• **GOAL OF THE EXERCISE**
Format the lines of the records below as a numbered list, omitting any blank lines.

(Some records)
--- START ---
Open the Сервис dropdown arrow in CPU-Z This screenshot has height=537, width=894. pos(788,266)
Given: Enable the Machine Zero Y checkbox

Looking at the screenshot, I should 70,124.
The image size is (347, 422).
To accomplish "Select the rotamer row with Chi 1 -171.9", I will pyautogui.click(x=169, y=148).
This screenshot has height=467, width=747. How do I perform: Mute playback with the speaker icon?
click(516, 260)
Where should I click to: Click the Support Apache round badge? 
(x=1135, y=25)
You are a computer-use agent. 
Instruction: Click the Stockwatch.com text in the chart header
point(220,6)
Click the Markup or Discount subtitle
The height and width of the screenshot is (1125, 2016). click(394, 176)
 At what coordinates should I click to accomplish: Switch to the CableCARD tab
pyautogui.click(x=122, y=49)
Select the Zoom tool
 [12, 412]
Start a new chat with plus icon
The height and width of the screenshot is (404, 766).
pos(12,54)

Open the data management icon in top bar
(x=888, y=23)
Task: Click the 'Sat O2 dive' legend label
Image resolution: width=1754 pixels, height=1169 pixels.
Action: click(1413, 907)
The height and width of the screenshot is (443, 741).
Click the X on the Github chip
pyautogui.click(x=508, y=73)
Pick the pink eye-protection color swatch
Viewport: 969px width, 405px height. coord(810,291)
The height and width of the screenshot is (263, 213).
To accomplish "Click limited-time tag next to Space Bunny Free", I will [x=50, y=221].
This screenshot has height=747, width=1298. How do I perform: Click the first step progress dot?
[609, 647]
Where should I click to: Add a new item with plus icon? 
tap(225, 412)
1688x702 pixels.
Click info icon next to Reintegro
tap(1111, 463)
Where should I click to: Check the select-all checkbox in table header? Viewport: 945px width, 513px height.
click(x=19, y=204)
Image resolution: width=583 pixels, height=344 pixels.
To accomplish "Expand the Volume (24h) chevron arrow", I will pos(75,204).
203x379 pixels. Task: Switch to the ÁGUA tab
--- END ---
• **THE COMPLETED TASK**
1. Open the Сервис dropdown arrow in CPU-Z This screenshot has height=537, width=894. pos(788,266)
2. Given: Enable the Machine Zero Y checkbox
3. Looking at the screenshot, I should 70,124.
4. The image size is (347, 422).
5. To accomplish "Select the rotamer row with Chi 1 -171.9", I will pyautogui.click(x=169, y=148).
6. This screenshot has height=467, width=747. How do I perform: Mute playback with the speaker icon?
7. click(516, 260)
8. Where should I click to: Click the Support Apache round badge? 
9. (x=1135, y=25)
10. You are a computer-use agent. 
11. Instruction: Click the Stockwatch.com text in the chart header
12. point(220,6)
13. Click the Markup or Discount subtitle
14. The height and width of the screenshot is (1125, 2016). click(394, 176)
15.  At what coordinates should I click to accomplish: Switch to the CableCARD tab
16. pyautogui.click(x=122, y=49)
17. Select the Zoom tool
18.  [12, 412]
19. Start a new chat with plus icon
20. The height and width of the screenshot is (404, 766).
21. pos(12,54)
22. Open the data management icon in top bar
23. (x=888, y=23)
24. Task: Click the 'Sat O2 dive' legend label
25. Image resolution: width=1754 pixels, height=1169 pixels.
26. Action: click(1413, 907)
27. The height and width of the screenshot is (443, 741).
28. Click the X on the Github chip
29. pyautogui.click(x=508, y=73)
30. Pick the pink eye-protection color swatch
31. Viewport: 969px width, 405px height. coord(810,291)
32. The height and width of the screenshot is (263, 213).
33. To accomplish "Click limited-time tag next to Space Bunny Free", I will [x=50, y=221].
34. This screenshot has height=747, width=1298. How do I perform: Click the first step progress dot?
35. [609, 647]
36. Where should I click to: Add a new item with plus icon? 
37. tap(225, 412)
38. 1688x702 pixels.
39. Click info icon next to Reintegro
40. tap(1111, 463)
41. Where should I click to: Check the select-all checkbox in table header? Viewport: 945px width, 513px height.
42. click(x=19, y=204)
43. Image resolution: width=583 pixels, height=344 pixels.
44. To accomplish "Expand the Volume (24h) chevron arrow", I will pos(75,204).
45. 203x379 pixels. Task: Switch to the ÁGUA tab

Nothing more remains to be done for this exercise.